Evans expected great things from the extension of his patents, for, although his royalties had been very low, yet comparatively few millers adopted his inventions while the first patents were in force. After their expiration, the millers hastened to avail themselves of he advantages offered by his improvements, and when, in 1808, Congress finally passed a bill continuing his patent rights for twenty-two years, and protecting him for the interval between the expiration of his first patents and the date of the regrant, Evans felt that better days had at last dawned upon him. He put up prices from $30 for one pair of four and one-half feet stones to $300, and from $200 for five pairs of seven feet stones to $3,675; but no great success appears to have attended this move, for whereas some mill-owners, Thomas Jefferson, for instance, paid the license, most of them refused, and were only compelled by process of law, which involved the inventor in a series of exensive and troublesome litigations. It is probable, however, that from this time his circumstances were somewhat more comfortable.

In 1803, Mr. B. H. Latrobe, in his report to the American Philosophical Society, describes five or six engines then at work in the United States, and, among others, mentions “a small engine erected by Mr. Oliver Evans.” This was, doubtless, his first engine, that which he started the year previous to Mr. Latrobe's report.

In 1807, he established the Mars Works, at the corner of Ninth and Vine Streets, Philadelphia, and announced himself as an iron founder and steam engineer. This business he carried on until his death.

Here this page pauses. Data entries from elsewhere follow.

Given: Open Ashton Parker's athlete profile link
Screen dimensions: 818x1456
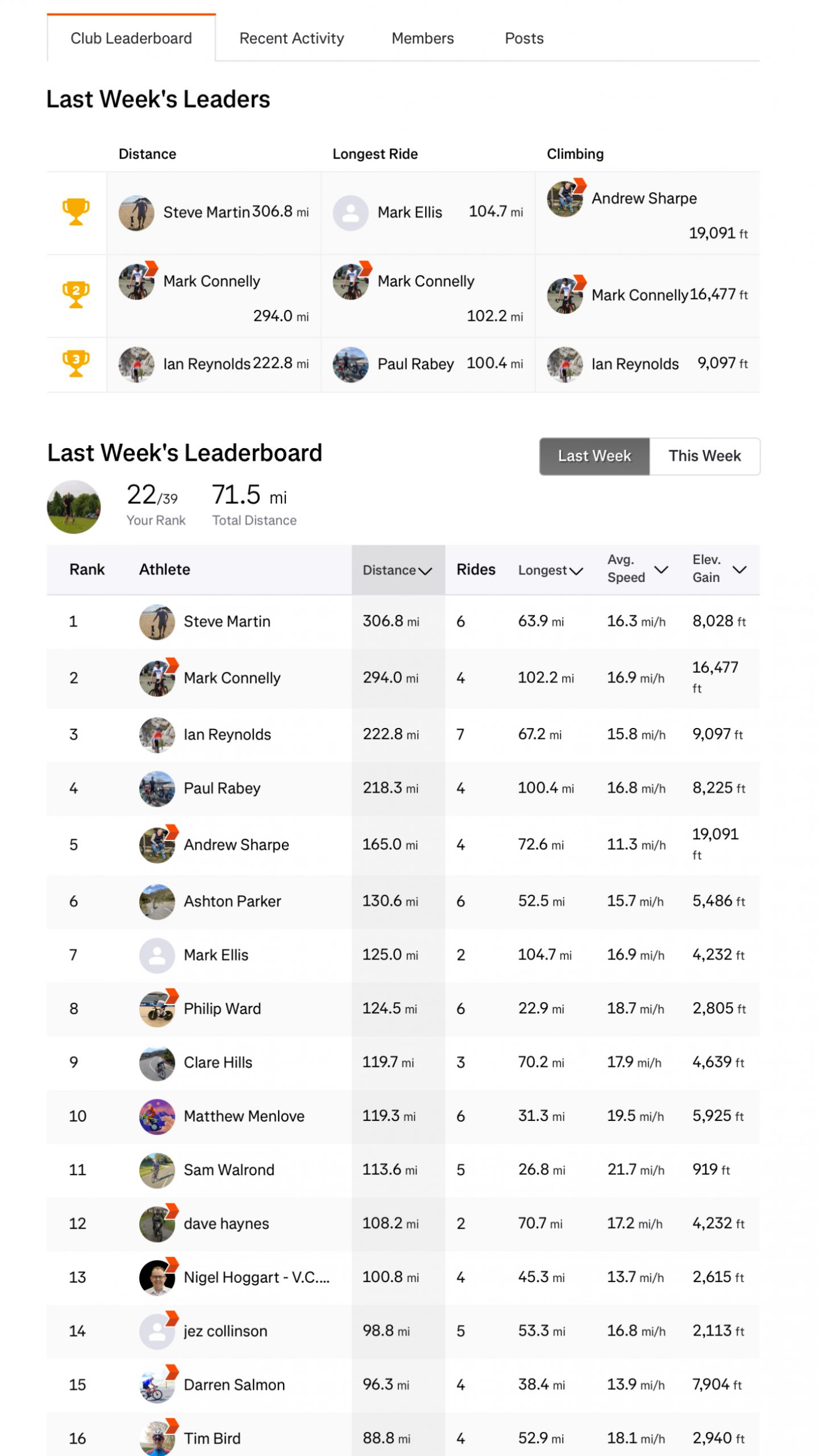Looking at the screenshot, I should point(232,901).
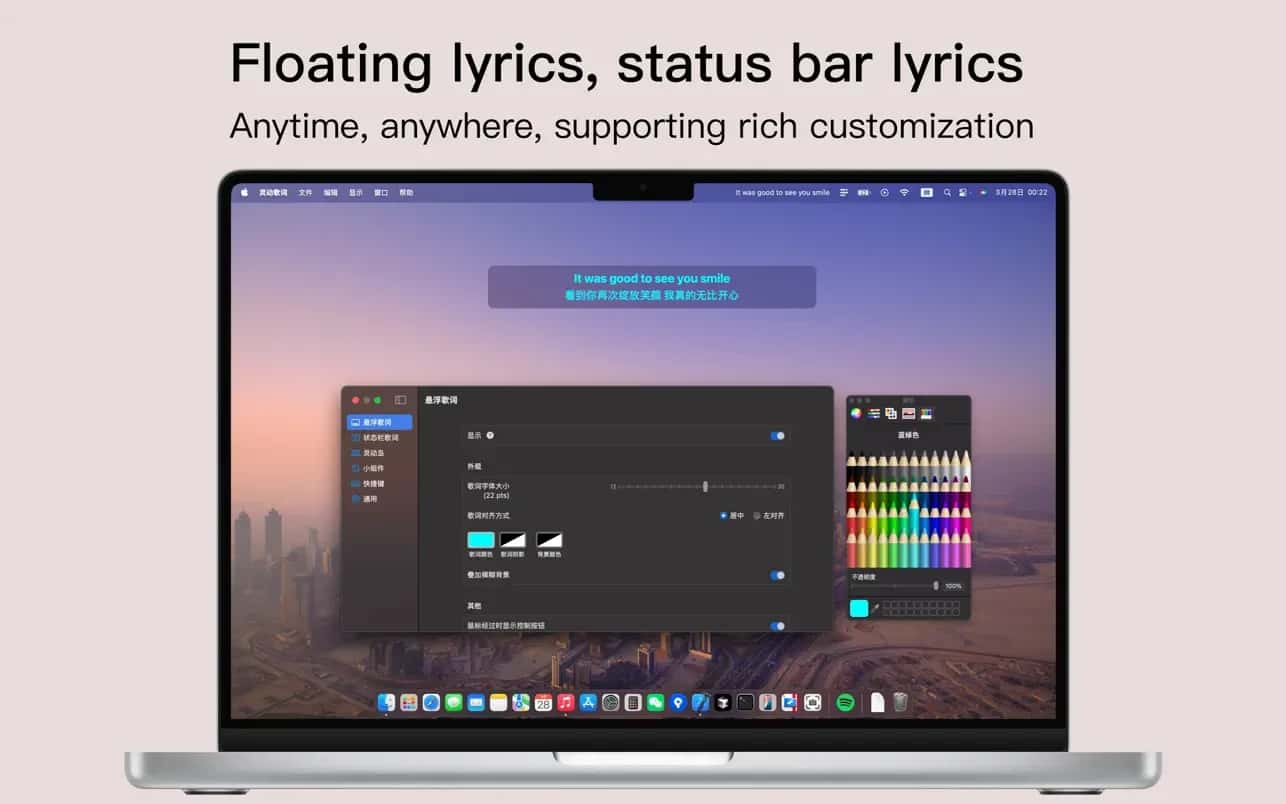Open the 状态栏歌词 sidebar section

pos(379,438)
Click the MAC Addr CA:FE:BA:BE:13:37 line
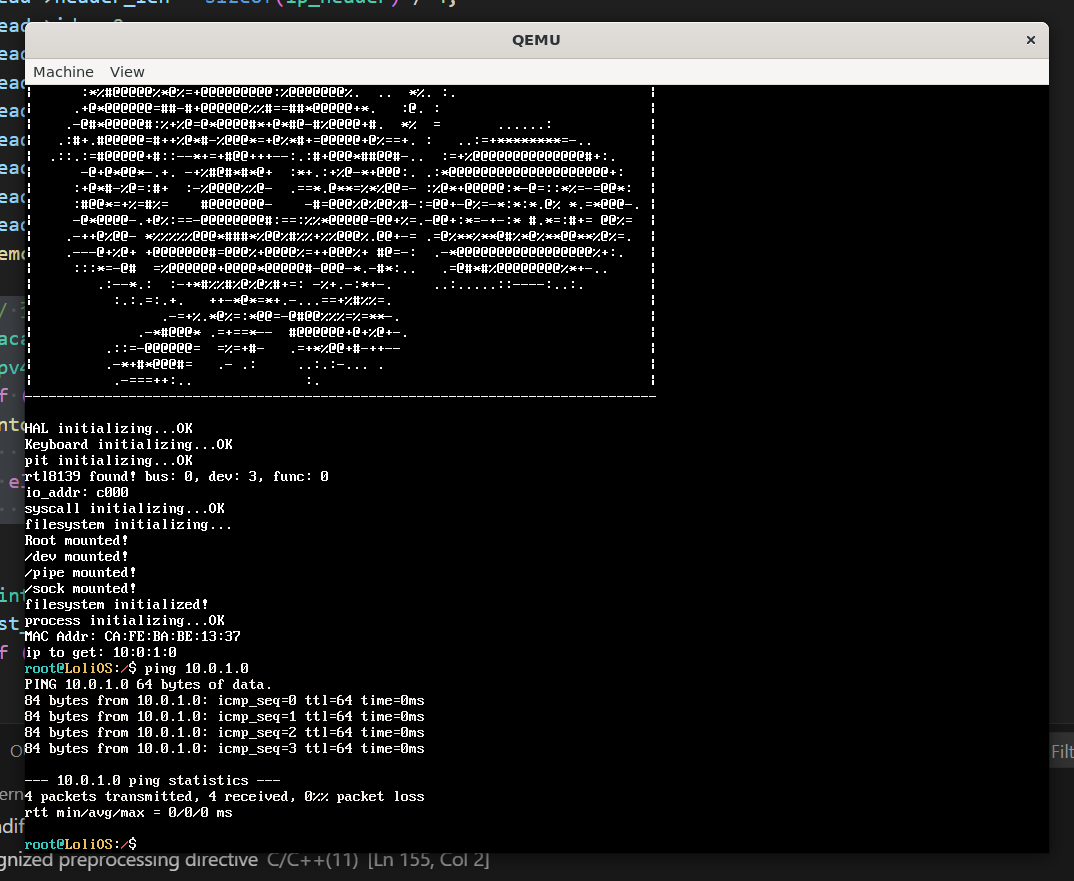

In 1810, he associated with him his sons-in-law, James I. Rush and David P. Muhlenberg, and shortly afterward they purchased the lot at the corner of Sixteenth and Buttonwood Streets, which is now occupied by a portion of Mr. James Moore's Bush Hill Iron Works.

In 1812, he mentions ten of his engines as being then use, and four years later he claims fifty. In 1817, he received an order for an engine and boilers for the Fairmount Water Works. This engine had a 20 inch cylinder, 5 foot stroke, and was started in December of that year. It was supplied by four cast-iron boilers, 30 inch diameter, 24 feet long, carrying steam at pressures ranging from 194 to 220 pounds per square inch. Its product was 3,072,606 ale gallons, pumped 102 feet high in twenty-four hours, at an expenditure of 1,660 cubic feet of wood. It does not appear to have been an entire success, and the boilers burst on three different occasions.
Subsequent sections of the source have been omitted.